The molecular and immune features of TNBC have so far shaped treatment and patient selection. Patients with tumours harbouring BRCA1/2 aberrations might benefit from treatment with platinum compounds and PARP inhibitors; patients with other TNBC types carrying defects in genes related to homologous recombination (‘BRCAness’) could have a similar pattern of drug sensitivity. The majority of actionable genomic alterations are rare in TNBC, but tend to affect more frequently a few molecular pathways (such as PI3K/mTOR or RAS/RAF/MEK). However, the identification of situations in which these are ‘driver alterations’ remains challenging.
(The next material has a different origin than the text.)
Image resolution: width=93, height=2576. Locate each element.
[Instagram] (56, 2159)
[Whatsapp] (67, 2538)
Several agents targeting these pathways are being investigated but, in light of the low frequency of the target population, the design of new modalities of drug development and novel approaches to genomic breast cancer screening needs to be undertaken.
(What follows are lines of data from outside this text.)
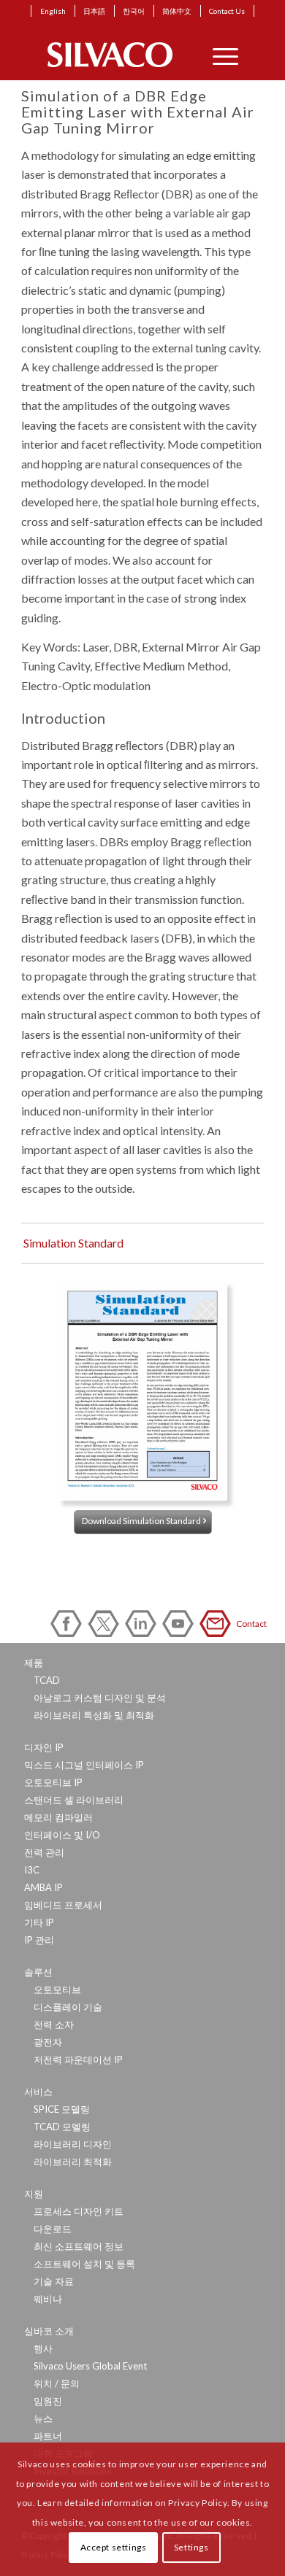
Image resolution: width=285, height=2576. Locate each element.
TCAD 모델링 (62, 2126)
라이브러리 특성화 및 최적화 (94, 1715)
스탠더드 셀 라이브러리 (73, 1800)
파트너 (48, 2436)
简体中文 (176, 11)
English (53, 11)
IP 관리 (39, 1940)
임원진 (48, 2401)
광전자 (48, 2042)
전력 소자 (54, 2024)
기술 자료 (54, 2281)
The variegate nature of the immune microenvironment in TNBC considerably influences the risk of relapse and response to chemotherapy, and has provided the rationale for the application of immunotherapies. The importance of immune-checkpoint inhibitors has already been established in the treatment of many solid tumours, in which they have shown to be game changers. Immune-checkpoint inhibitors, which also have antitumour activity in metastatic TNBC, represent a very promising therapeutic option that is now ready for investigation in the setting of neoadjuvant and adjuvant therapy of early-stage TNBC. All in all, the field is prepared for major breakthroughs in the understanding and treatment of this, so far, therapeutically elusive group of breast cancers. One possible avenue is immuno- molecular therapy, which integrates immune and molecular features to devise novel combinatorial approaches based on targeting intracellular molecular alterations and modulating the immune response¹⁷⁶.